Documenting for another nurse?

Nurses General Nursing

Published

Feel free to correct me if I am wrong on this. A friend of mine works at a snf that wants the RN's to document on the LPN's patients, even though they do not work on that unit and don't even see those residents during the shift. I told her that that is a really bad idea, I personally think it's a legal nightmare waiting to happen. What's worse is that her DON is on board with it.

Specializes in psychiatric.

The charting that the LPN's are asking them to do is not the supervisor type of thing like falls, ER admits, or when a patient needs a secod set of eyes on them for an assesment (they already do that as their Supe position). From what I understand there are about ten to twenty patients/residents on "charting" on each unit. That means they may be on abx, had a fall recently, new admits, behavior etc. The charting is done at the end of the shift, basically the snapshot of the shift or more if something came up. The LPN' know their residents on their 40 bed unit. The RN supervisor does NOT. They do not usually have any kind of contact with the residents on the other units because they have their own that they work plus the other units have an RN as well. The issue is when they are the Supe and the LPN's are alone on the unit and want the Supe to chart for the LPN's shift so they don't have to. Which brings me back to my question. How can a nurse be legally expected to chart on a resident that she doesn't even see? If they are unit Supe does that imply they have had report and therefore the RN is technically responsible? They do not get report on anything on the other units other than incidents and patients who are unstable from the outgoing Supe. I know I personally would not agree to chart on people I have not assesed and observed over the course of a shift. The LPN's are telling the RN's what has happened for the shift and expect the RN' to document off of their obsevations. Can you just imagine the problems that can arise?

That's a whole different scenario then an RN being a supervisor and expected to chart on her assessments. I would never ask the RN to chart on something I was responsible for charting. I also would decline if another LPN was behind and asked me to do her charting. The only time it is acceptable is if I happened to witness a situation that the resident's nurse did not.

I would tell your friend to check her facilities protocols and guidelines for charting. It should clearly state what the RN is responsible for charting during the shift. It sounds to me like the other nurses are being lazy.

I wouldn't chart for another nurse. If I was your friend I'd start looking elsewhere as I can only see this ending badly.

Specializes in Critical Care.

I don't really see the problem, there's really nothing that can't be charted on by anyone so long as it is properly explained: "Per Jane Doe LPN's report, patient ...."

I don't really see the problem there's really nothing that can't be charted on by anyone so long as it is properly explained: "Per Jane Doe LPN's report, patient ...."[/quote']

I doubt this is what the facility is looking for.

Sorry, if I didn't see or do it, I won't chart it. You would be putting your license on the line.

Well then. This isn't an RN - LPN thing at all. This is a shove a 40 person pass at the floor nurse and have the sup document so we can save the cost of a second nurse on the unit! Your friend should offer to do some treatments, cover the desk or run interference with families/patients/staff to free up the LPNs time. That way Patty Pumpkin LPN can do her own notes!

BTW tell your friend never to document on the Medicare patients if she's never seen them. I'm sure that's what this employer is getting at.

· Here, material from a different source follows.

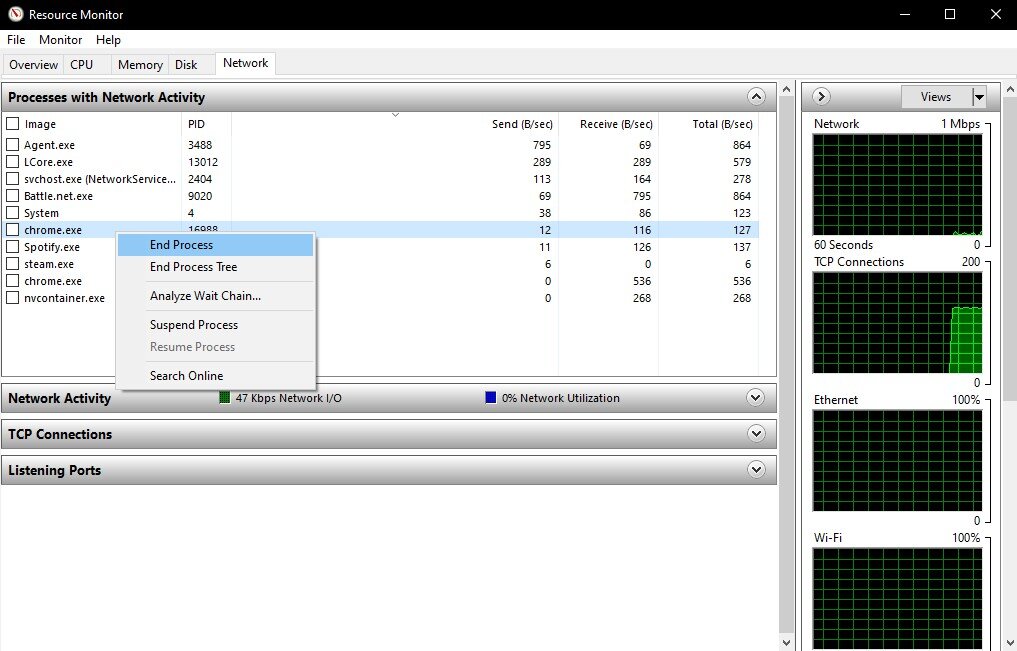The width and height of the screenshot is (1017, 651).
Task: Collapse Processes with Network Activity section
Action: (756, 97)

I'm betting your facility is engaging in unecessary and redundant documentation policy. Whoever makes the policy there ought to check with the BON on this. LPNs can complete their own documentation.

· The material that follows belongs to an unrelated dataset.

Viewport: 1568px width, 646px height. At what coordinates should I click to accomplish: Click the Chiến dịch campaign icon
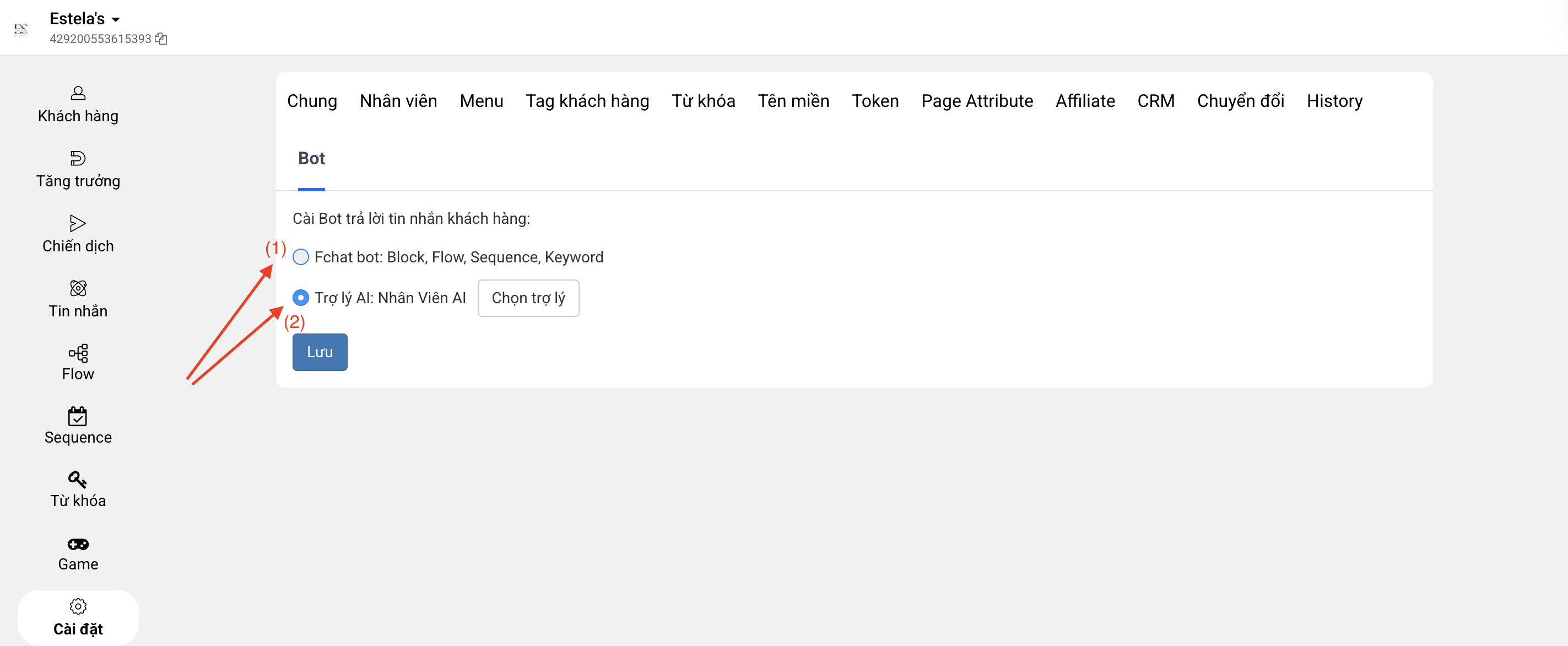78,223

I've worked in skilled nursing for nearly four years now, and I've never once had to have a RN document anything for me.

Don't misunderstand. It's not charting FOR you, it's COSIGNING assessments. I'm not talking about shift notes or Meds and treatments.

Specializes in Gerontology, Med surg, Home Health.

I've been in long term care for longer than some of you have been alive. I never co-signed anyone else's documentation, nor was I ever asked to. LPNs are licensed people responsible for their own practice. If someone asks me to assess a resident's status, I document what I assessed. As a DNS,I would never expect any nurse to document something she hadn't done or seen herself. I would consider that to be falsification of a medical record and grounds for termination.

Specializes in Critical Care.

We chart all the time on things we didn't assess ourselves, and there's absolutely nothing wrong with that. I just recently charted that a patient was found to have empyema on CT, I didn't assess that nor did I interpret the CT, I referred to someone else's assessment which is completely fine so long as you clarify who's assessment that was if it's not assumed. I also chart what was found on a heart cath and what was done when I float to cath lab, even though I didn't find anything or do anything. Scribes to nothing but chart and did actually do a single thing they are charting. So long as you are qualifying anything you chart with who actually assessed what you are charting there is absolutely nothing wrong with it.

  1. If you are asked to chart for someone else don't do it. But if you are unable to refuse, include the name of the person you are charting for. Then sign your name. The signing of any document for anyone is strongly frowned on.